Ceux-là seront ensevelis dans une section à part, un os en moins – prélevé pour l’ADN. « On les conserve au cas où des familles recherchent leurs disparus », indique le docteur Hisham Zein El-Abdeen. Sous la supervision de l’autorité de médecine légale de l’Etat de Khartoum, plus de 15 000 corps ont été déterrés du ventre de la capitale depuis sa reprise par l’armée régulière en mars. Identifiés ou non, ils sont remis en terre dans les cimetières attenants.

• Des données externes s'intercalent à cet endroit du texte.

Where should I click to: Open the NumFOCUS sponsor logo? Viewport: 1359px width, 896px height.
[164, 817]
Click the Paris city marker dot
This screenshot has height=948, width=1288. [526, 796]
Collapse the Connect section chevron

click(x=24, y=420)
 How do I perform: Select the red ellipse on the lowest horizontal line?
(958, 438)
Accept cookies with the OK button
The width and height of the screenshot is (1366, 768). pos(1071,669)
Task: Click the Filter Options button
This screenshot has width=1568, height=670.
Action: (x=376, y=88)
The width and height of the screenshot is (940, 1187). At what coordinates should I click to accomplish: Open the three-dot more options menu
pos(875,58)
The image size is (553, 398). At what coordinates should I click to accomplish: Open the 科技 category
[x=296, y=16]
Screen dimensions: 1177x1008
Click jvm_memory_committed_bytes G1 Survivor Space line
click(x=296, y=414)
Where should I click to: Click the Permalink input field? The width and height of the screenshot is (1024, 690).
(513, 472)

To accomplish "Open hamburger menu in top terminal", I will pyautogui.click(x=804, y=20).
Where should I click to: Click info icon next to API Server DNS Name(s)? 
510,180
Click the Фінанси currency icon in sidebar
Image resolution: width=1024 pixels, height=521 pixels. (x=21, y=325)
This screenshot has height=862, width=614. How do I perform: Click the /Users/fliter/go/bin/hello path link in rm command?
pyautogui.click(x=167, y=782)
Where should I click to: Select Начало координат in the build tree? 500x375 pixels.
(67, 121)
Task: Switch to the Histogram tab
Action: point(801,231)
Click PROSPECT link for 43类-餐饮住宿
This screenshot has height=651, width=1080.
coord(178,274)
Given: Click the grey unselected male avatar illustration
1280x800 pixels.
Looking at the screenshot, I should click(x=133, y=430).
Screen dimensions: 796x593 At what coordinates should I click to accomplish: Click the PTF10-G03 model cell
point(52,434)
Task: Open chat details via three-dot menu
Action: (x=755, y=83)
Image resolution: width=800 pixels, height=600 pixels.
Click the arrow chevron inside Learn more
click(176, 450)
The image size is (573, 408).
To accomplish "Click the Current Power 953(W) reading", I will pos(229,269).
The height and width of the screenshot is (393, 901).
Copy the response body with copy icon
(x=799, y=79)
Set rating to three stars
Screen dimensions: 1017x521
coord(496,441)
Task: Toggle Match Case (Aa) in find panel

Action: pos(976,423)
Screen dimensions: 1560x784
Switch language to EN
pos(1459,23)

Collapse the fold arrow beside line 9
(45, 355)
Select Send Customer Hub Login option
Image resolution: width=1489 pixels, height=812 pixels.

Les fossoyeurs ont encore des mois devant eux pour passer au peigne fin chaque quartier, à la recherche des vies englouties par la ville. Epicentre de la guerre depuis les premiers affrontements entre les deux armées du Soudan, le 15 avril 2023, Khartoum est restée pendant près de deux ans la principale ligne de front. Cernés par les combats, ses habitants ont souvent été contraints d’inhumer leurs morts à la hâte, enfouis dans les jardins, les cours des mosquées ou au bord des routes.

« On a tout vu »

Aux portes de l’école primaire de Hay El-Zuhour, le « quartier des fleurs », des voisines regardent passer le funeste cortège. Elles sont de ceux qui ne sont jamais partis. « On a tout vu. Les drones, les obus, les pluies de balles, les miliciens qui pénètrent chaque maison, qui te menacent, te pillent », énumère Hannan Adam, la sœur du défunt Abdelmoneim. Pendant près de deux ans, sous le joug des Forces de soutien rapide (FSR), ces habitants sont restés terrés chez eux, ne sortant « jamais plus loin que le coin de la rue ».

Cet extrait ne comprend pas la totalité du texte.